Source data:
+ + + + +
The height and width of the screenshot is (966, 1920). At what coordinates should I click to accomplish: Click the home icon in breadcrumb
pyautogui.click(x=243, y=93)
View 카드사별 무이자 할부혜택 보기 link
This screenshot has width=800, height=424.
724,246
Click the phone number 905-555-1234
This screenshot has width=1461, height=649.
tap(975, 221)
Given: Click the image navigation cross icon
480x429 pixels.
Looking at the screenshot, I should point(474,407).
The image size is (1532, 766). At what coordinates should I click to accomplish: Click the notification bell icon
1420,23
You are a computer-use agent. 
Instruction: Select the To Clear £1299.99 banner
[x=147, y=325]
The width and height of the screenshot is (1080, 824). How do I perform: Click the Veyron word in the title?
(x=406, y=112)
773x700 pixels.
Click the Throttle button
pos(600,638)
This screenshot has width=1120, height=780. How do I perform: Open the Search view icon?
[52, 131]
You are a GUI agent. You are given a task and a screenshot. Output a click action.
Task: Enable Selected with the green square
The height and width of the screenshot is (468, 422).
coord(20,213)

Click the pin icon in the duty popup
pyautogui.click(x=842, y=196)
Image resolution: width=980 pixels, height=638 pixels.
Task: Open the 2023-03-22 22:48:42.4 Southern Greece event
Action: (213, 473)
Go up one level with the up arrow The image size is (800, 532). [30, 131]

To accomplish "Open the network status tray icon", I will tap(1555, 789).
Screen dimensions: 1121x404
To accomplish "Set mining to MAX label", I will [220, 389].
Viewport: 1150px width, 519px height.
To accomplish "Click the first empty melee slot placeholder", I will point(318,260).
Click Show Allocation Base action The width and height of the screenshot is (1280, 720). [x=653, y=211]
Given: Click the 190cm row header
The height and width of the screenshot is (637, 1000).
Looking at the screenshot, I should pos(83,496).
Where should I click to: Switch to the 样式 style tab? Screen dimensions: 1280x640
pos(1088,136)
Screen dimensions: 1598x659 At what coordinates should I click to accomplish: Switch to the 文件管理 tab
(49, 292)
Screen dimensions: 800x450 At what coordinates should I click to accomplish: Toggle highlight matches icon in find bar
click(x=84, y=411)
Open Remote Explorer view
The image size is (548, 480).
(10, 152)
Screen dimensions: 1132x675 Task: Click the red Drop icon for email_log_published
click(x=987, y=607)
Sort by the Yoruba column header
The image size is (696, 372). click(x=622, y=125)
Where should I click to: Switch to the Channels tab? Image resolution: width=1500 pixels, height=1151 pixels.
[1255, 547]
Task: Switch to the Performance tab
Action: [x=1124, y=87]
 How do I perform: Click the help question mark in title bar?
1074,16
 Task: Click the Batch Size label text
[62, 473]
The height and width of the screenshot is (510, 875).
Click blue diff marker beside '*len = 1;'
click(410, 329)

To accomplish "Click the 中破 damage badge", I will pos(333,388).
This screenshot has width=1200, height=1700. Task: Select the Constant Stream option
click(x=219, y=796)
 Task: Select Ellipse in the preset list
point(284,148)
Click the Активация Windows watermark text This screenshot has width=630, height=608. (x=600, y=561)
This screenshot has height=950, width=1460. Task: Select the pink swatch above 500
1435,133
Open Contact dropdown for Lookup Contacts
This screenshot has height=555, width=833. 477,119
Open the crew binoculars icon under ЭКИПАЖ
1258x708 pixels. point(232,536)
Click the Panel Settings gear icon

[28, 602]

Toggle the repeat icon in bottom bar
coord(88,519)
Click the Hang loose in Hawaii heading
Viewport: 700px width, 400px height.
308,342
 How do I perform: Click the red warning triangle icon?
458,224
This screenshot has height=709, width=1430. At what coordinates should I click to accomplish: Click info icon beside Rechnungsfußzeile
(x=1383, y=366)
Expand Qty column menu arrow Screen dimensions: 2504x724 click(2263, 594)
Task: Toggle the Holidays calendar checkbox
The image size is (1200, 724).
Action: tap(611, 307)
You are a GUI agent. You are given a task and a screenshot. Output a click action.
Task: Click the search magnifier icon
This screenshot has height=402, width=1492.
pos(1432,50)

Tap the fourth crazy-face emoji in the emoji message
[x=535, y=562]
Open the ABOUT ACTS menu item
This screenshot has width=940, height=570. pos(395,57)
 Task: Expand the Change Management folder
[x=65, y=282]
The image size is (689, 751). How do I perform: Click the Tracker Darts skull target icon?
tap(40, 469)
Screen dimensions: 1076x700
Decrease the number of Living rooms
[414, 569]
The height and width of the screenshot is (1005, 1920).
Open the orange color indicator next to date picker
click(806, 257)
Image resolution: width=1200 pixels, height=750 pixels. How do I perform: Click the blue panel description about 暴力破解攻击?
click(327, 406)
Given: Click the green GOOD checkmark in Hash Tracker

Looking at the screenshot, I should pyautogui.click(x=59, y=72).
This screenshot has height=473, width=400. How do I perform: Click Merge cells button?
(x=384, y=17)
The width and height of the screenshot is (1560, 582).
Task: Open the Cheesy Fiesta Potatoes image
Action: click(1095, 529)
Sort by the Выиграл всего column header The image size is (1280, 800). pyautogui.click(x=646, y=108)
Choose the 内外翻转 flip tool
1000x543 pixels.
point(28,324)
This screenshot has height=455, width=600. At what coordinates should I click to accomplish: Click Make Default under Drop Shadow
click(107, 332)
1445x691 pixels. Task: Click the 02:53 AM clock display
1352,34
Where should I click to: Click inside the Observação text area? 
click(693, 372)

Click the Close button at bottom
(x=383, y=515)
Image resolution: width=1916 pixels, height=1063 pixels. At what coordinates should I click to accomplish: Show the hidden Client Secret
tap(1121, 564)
+ + + + +
Exercise directions: Reproduce exactly the lines from the one with "This screenshot has height=473, width=400." through the last line of the entries, keeping both of those lines and nothing else.

Solved exercise:
This screenshot has height=473, width=400. How do I perform: Click Merge cells button?
(x=384, y=17)
The width and height of the screenshot is (1560, 582).
Task: Open the Cheesy Fiesta Potatoes image
Action: click(1095, 529)
Sort by the Выиграл всего column header The image size is (1280, 800). pyautogui.click(x=646, y=108)
Choose the 内外翻转 flip tool
1000x543 pixels.
point(28,324)
This screenshot has height=455, width=600. At what coordinates should I click to accomplish: Click Make Default under Drop Shadow
click(107, 332)
1445x691 pixels. Task: Click the 02:53 AM clock display
1352,34
Where should I click to: Click inside the Observação text area? 
click(693, 372)

Click the Close button at bottom
(x=383, y=515)
Image resolution: width=1916 pixels, height=1063 pixels. At what coordinates should I click to accomplish: Show the hidden Client Secret
tap(1121, 564)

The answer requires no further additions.